With Rinker graduates donning Orange and Blue all over Virginia now thanks to Kornblau, Blinn and their coworkers, Eagle felt an obligation to honor Bryan and provide the next generation of talent with opportunities and resources they can’t find at any other construction management school in the country. Hence the gift to the Ramos Collaboratory.
GIVING BACK
As Blinn and Kornblau talked about a way to give back, they both realized how important their interdisciplinary education at DCP was and how Eagle needed to step up and be the one to foster that type of space. In an industry where those in the built environment are working with other universities and researchers to continuously move forward, it is easy to miss the mark because of being inside an intense, work-focused bubble.
“It will help create those interactions and be a place where interdisciplinary skills are developed,” Kornblau said.
For Blinn, the upcoming lab named after Eagle is near and dear to his heart because of the opportunities he received as a student at Rinker. His desire is to pass what Rinker taught him in terms of resources and diversity of education down to future students, creating an environment where other industry professionals yearn to partner with UF to work on problems that are vital to the continued progress of the industry. By breaking down the barriers to entry in this technological space, this new lab provides an opportunity to revolutionize the construction business and make every person in the industry better off for it.
“This Collaboratory is trying to bring these architects, designers, planners and construction professionals together to make something extremely special,” the recent 40 Under 40 recipient said. “The mission of the Collaboratory really struck me from the very beginning as a very powerful one, because it’s something that’s had a huge impact on my life. This will ensure UF continues to be the place where people want to go to move technology forward.”

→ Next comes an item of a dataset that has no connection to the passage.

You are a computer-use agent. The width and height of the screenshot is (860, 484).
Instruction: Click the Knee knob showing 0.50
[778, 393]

This of course, has always been the vision of Dean Anumba.
“I remember sitting in the auditorium during Chimay’s interview to be the dean, and I remember telling the person next to me after he walked out that UF would be crazy not to hire him,” Blinn revealed. “He understood what our industries meant to the world and how DCP could shape it. When you share that vision, and you see it in action, it is very easy to trust.”

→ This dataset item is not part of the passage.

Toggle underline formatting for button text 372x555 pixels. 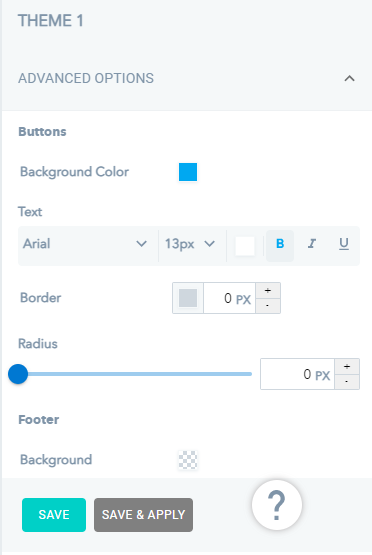click(344, 244)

The goal of this vision, whether it be a landscape architect, interior designer or any other discipline at DCP, is to manifest that dream in the new Ramos Collaboratory. The Eagle VDC Lab will give all students the opportunity to do just that. Every toolbox and every technology will be at the disposal of DCP students thanks to gifts from people like Kornblau and Blinn. Perhaps the biggest tool in that box is artificial intelligence.
With the new Eagle VDC Lab, an environment will be created where AI can be explored and applied to solve real-world problems. Now on the fastest track of them all, the Eagle race car is helping DCP make sure AI partners with BIM and other advanced technologies to make the new space a fertile ground for advancement in the industry. Along with UF’s supercomputer, the HiPerGator, the investment in the AI space at UF will allow every design, construction and planning student and professional to tap into AI and supplant the old ways of doing things with collaborative, revolutionary improvements.
“My entire life, both at Rinker and in my profession, would have not happened if it was not for collaboration,” Kornblau finished with. “That is why we decided to give back.”